Gather every line of the records below that contains the string "Viewport", matching its capitalization exactly, and copy each line in full.

* _STORED ROWS_
>> Begin

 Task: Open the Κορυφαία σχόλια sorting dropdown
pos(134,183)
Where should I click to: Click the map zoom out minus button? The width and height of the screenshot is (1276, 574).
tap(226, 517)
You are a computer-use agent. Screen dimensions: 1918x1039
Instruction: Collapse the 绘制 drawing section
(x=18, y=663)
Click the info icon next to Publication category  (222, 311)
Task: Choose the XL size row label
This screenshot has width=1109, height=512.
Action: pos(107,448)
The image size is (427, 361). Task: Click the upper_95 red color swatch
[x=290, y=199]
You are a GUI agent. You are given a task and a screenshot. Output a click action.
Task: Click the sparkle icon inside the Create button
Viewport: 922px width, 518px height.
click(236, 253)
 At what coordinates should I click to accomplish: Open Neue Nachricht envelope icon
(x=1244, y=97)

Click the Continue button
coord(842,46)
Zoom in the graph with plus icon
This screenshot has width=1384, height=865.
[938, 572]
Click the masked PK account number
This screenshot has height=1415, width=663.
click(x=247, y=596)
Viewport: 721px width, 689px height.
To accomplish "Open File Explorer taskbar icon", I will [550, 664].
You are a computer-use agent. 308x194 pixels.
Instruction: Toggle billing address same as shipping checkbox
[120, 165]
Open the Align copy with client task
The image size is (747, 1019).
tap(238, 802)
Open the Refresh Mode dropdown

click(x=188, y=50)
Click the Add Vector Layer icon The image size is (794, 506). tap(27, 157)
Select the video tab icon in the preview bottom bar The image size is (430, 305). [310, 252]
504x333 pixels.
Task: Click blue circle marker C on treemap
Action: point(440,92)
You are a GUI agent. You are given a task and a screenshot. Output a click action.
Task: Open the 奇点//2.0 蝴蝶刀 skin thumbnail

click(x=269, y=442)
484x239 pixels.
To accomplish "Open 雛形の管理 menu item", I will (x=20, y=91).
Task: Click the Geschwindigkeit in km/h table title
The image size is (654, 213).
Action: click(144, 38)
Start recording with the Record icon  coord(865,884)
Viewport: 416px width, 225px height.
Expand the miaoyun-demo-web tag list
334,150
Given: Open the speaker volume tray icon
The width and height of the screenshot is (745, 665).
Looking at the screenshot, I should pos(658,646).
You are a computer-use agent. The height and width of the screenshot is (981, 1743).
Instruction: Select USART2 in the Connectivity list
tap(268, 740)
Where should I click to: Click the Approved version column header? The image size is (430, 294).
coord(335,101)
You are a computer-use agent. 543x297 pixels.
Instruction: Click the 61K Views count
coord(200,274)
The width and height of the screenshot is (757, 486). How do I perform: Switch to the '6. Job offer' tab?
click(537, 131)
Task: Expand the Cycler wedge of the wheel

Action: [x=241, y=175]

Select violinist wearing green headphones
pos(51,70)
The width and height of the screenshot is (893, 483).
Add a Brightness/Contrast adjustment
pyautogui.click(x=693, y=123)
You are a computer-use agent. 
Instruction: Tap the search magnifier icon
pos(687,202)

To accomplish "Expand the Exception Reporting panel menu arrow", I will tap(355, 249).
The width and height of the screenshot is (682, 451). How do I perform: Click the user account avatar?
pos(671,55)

>> End

* _COMPLETE ANSWER_
Viewport: 922px width, 518px height.
Viewport: 721px width, 689px height.
Viewport: 416px width, 225px height.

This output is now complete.